▸ **Task description**: Copy the listing below line for line, without changing anything.

(Text and element pointing listing)
┄┄┄┄┄┄┄┄┄┄┄┄┄┄┄┄┄┄┄┄

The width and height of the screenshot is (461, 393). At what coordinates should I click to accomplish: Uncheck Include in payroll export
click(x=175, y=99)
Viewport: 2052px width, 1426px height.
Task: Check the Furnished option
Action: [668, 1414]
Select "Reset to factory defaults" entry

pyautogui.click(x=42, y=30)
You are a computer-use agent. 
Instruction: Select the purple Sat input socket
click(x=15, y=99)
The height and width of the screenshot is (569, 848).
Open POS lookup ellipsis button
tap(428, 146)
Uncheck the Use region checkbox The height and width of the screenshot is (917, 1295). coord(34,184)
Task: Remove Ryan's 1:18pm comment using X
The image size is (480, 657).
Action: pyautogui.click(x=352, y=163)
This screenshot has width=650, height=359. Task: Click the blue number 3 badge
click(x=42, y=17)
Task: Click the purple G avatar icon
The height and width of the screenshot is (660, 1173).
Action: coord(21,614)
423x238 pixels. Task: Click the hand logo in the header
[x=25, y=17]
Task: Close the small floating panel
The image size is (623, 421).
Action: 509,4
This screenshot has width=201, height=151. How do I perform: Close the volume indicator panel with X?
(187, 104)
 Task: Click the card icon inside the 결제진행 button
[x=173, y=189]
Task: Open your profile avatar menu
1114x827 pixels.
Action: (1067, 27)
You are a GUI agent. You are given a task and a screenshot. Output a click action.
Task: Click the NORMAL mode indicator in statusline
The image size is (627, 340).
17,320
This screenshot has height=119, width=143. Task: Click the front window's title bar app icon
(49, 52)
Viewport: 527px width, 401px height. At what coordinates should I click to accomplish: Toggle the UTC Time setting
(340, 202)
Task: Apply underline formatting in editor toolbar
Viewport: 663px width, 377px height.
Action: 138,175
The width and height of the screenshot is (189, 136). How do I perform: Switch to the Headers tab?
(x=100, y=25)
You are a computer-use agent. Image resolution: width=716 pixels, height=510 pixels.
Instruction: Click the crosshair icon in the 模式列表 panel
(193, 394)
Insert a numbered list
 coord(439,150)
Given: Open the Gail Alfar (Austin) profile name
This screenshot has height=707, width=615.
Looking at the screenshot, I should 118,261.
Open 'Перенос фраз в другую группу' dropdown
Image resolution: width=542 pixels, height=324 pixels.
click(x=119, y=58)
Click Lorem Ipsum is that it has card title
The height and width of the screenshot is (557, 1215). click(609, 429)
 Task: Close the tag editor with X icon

┄┄┄┄┄┄┄┄┄┄┄┄┄┄┄┄┄┄┄┄

▸ **Response to this task**:
The width and height of the screenshot is (461, 393). At what coordinates should I click to accomplish: Uncheck Include in payroll export
click(x=175, y=99)
Viewport: 2052px width, 1426px height.
Task: Check the Furnished option
Action: [668, 1414]
Select "Reset to factory defaults" entry

pyautogui.click(x=42, y=30)
You are a computer-use agent. 
Instruction: Select the purple Sat input socket
click(x=15, y=99)
The height and width of the screenshot is (569, 848).
Open POS lookup ellipsis button
tap(428, 146)
Uncheck the Use region checkbox The height and width of the screenshot is (917, 1295). coord(34,184)
Task: Remove Ryan's 1:18pm comment using X
The image size is (480, 657).
Action: pyautogui.click(x=352, y=163)
This screenshot has width=650, height=359. Task: Click the blue number 3 badge
click(x=42, y=17)
Task: Click the purple G avatar icon
The height and width of the screenshot is (660, 1173).
Action: coord(21,614)
423x238 pixels. Task: Click the hand logo in the header
[x=25, y=17]
Task: Close the small floating panel
The image size is (623, 421).
Action: 509,4
This screenshot has width=201, height=151. How do I perform: Close the volume indicator panel with X?
(187, 104)
 Task: Click the card icon inside the 결제진행 button
[x=173, y=189]
Task: Open your profile avatar menu
1114x827 pixels.
Action: (1067, 27)
You are a GUI agent. You are given a task and a screenshot. Output a click action.
Task: Click the NORMAL mode indicator in statusline
The image size is (627, 340).
17,320
This screenshot has height=119, width=143. Task: Click the front window's title bar app icon
(49, 52)
Viewport: 527px width, 401px height. At what coordinates should I click to accomplish: Toggle the UTC Time setting
(340, 202)
Task: Apply underline formatting in editor toolbar
Viewport: 663px width, 377px height.
Action: 138,175
The width and height of the screenshot is (189, 136). How do I perform: Switch to the Headers tab?
(x=100, y=25)
You are a computer-use agent. Image resolution: width=716 pixels, height=510 pixels.
Instruction: Click the crosshair icon in the 模式列表 panel
(193, 394)
Insert a numbered list
 coord(439,150)
Given: Open the Gail Alfar (Austin) profile name
This screenshot has height=707, width=615.
Looking at the screenshot, I should 118,261.
Open 'Перенос фраз в другую группу' dropdown
Image resolution: width=542 pixels, height=324 pixels.
click(x=119, y=58)
Click Lorem Ipsum is that it has card title
The height and width of the screenshot is (557, 1215). click(609, 429)
 Task: Close the tag editor with X icon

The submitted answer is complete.